To make an informed choice on which DIY 3D printer to build you need to ask yourself a few questions. How confident are you in your mechanical ability? What types of objects do you wish to print? In what materials would you like to print those objects? How big are those objects you wish to print?
We offer two kits that can be used as entry level builds though will be relevant as you progress more into the world of 3D printing. We've found it best to stick to some basic metrics and build from that. First, material. We recommend new builders focus on using PLA as the primarily printing material. It's safe, not noxious and is easy to work with. It has a relatively low melting point between 180* C and 210*C though most use it in the 185* C to 195* C range and is a very forgiving material with which to learn the craft of 3D printing. Once you become familiar with the basic mechanics of thermal extrusion as it relates to 3D printing you'll be ready for all kinds of materials. There is a wide variety of material with more coming out every week. First though, one needs to understand the basics.
The second point is size. Many times first builders are more concerned with the size of the print bed. The volume in which the machine prints is called the "build envelope". It's basically a big cube. A common size for not only a first build but many other builds is a 200 mm x 200 xx 200 mm build envelope. Or about an 8" cube. that might not sound like a lot but you can print many things, if not most everything you want or need in that build envelope. We recommend using this size as it's widely supported in the community and the common designs use these dimensions making sourcing parts easier. Manage your expectations, start at a reasonable size with something others have built.
We recommend two designs, both Reprap style designs, as first builds. They are our original mashup, the Roaddog Labs Bart and our variant of the i3 Rework, the Baja Rework.
The Roaddog Labs Bart is our latest design and the machine we recommend for first time builds. It incorporates a full melamine frame that provides more strength, stability and higher print speeds compared to a threaded rod design. Other enhancements include a redesigned direct drive extruder, belt tensioner on the Y axis, screw adjustable Z endstop traigger an the option for three point bed leveling. Bart includes a heated bed which is a requirement to print higher temp plastics like ABS. The included E3D v6 Lite hot end is a best of breed part and is good for temps to 240* C. Once you get the hang of it you can upgrade to an E3D v6 all metal hot end and extend your printing temps past 300* C.
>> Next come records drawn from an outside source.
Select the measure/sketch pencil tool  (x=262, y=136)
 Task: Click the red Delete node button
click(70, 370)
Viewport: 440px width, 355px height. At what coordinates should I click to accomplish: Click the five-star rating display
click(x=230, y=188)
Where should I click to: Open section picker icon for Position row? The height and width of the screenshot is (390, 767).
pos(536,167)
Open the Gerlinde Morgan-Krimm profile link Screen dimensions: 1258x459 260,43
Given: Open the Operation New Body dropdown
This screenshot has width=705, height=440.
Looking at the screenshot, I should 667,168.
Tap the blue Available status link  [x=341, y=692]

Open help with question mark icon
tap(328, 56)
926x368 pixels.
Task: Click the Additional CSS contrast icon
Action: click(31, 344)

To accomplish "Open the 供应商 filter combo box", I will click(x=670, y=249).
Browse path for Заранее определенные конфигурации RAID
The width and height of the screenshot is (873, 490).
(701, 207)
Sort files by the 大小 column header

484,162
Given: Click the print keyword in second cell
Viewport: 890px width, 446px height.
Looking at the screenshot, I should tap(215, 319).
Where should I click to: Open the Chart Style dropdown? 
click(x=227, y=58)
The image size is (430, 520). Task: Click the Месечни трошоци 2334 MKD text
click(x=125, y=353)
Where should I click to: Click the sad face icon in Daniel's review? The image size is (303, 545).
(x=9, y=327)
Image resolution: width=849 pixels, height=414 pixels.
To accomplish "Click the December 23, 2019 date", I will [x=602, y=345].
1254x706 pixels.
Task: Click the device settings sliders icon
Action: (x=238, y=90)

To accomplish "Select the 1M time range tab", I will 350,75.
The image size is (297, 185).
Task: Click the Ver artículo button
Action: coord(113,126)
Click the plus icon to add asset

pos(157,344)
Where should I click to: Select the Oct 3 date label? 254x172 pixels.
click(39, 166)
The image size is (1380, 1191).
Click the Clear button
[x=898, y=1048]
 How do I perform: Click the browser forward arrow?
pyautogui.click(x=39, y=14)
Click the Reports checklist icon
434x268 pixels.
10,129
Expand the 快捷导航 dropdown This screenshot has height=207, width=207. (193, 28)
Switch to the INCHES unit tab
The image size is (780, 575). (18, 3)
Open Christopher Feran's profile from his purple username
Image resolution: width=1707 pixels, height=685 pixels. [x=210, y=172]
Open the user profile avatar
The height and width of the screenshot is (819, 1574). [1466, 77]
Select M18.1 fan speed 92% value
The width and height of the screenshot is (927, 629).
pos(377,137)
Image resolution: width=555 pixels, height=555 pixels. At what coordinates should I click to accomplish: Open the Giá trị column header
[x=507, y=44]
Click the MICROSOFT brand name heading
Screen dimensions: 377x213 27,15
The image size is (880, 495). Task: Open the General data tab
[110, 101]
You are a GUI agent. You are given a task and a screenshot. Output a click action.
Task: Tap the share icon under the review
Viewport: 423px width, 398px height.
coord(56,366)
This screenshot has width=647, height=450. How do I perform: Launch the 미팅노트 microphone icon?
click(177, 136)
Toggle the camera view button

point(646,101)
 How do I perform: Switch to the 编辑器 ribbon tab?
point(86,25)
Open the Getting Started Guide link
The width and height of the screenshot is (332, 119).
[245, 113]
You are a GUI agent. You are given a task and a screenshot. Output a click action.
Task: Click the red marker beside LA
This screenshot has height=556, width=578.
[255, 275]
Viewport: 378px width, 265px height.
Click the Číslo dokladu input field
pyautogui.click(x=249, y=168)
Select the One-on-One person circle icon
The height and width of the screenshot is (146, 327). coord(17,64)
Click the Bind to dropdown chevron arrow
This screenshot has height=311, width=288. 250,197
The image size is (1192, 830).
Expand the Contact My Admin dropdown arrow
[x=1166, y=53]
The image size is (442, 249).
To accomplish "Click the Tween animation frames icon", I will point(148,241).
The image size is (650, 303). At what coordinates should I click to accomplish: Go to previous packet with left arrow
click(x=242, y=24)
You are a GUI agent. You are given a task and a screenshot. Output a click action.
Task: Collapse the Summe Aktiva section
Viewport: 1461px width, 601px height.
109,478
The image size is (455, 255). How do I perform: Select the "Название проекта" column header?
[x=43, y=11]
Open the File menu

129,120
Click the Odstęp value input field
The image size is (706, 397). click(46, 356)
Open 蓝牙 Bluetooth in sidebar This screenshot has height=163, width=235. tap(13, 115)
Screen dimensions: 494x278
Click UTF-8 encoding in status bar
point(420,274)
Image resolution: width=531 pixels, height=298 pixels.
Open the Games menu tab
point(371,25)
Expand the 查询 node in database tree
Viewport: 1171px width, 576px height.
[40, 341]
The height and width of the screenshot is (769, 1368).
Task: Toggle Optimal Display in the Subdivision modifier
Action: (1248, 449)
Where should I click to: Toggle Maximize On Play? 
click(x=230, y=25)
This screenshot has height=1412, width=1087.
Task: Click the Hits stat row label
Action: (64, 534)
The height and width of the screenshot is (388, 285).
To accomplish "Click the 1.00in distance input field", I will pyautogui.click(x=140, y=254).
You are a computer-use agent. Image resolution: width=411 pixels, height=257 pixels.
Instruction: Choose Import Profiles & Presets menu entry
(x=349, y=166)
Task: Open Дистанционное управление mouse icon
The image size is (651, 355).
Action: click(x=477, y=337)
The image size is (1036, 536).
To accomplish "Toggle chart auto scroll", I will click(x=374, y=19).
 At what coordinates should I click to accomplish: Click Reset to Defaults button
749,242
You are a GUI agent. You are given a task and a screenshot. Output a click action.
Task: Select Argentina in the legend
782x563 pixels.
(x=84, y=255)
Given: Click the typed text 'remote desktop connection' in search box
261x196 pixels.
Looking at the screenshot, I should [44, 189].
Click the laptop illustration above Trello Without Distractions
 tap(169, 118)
Our other offering is an i3 Rework variant called the Baja_i3_Rework. It's an older, rod frame based design. It includes a heated bed. The included hot end is good for temps to 240* C and once you get the hang of it you can upgrade to an all metal hot end and extend your printing temps past 300* C. The i3 variants are all derivatives of the original Prusa i3, perhaps the most popular Reprap design today. Our Baja variant is a Rework that uses a four part melamine frame and herringbone gears on the extruder. the melamine frame lowers cost while offering stability compared to the more costly aluminum or steel frames. We don't use acrylic for frames because it's prone to crack and is typically more expensive than melamine. A herringbone extruder gear pattern makes extrusion more precise as it reduces backlash in the extrusion process a significant amount.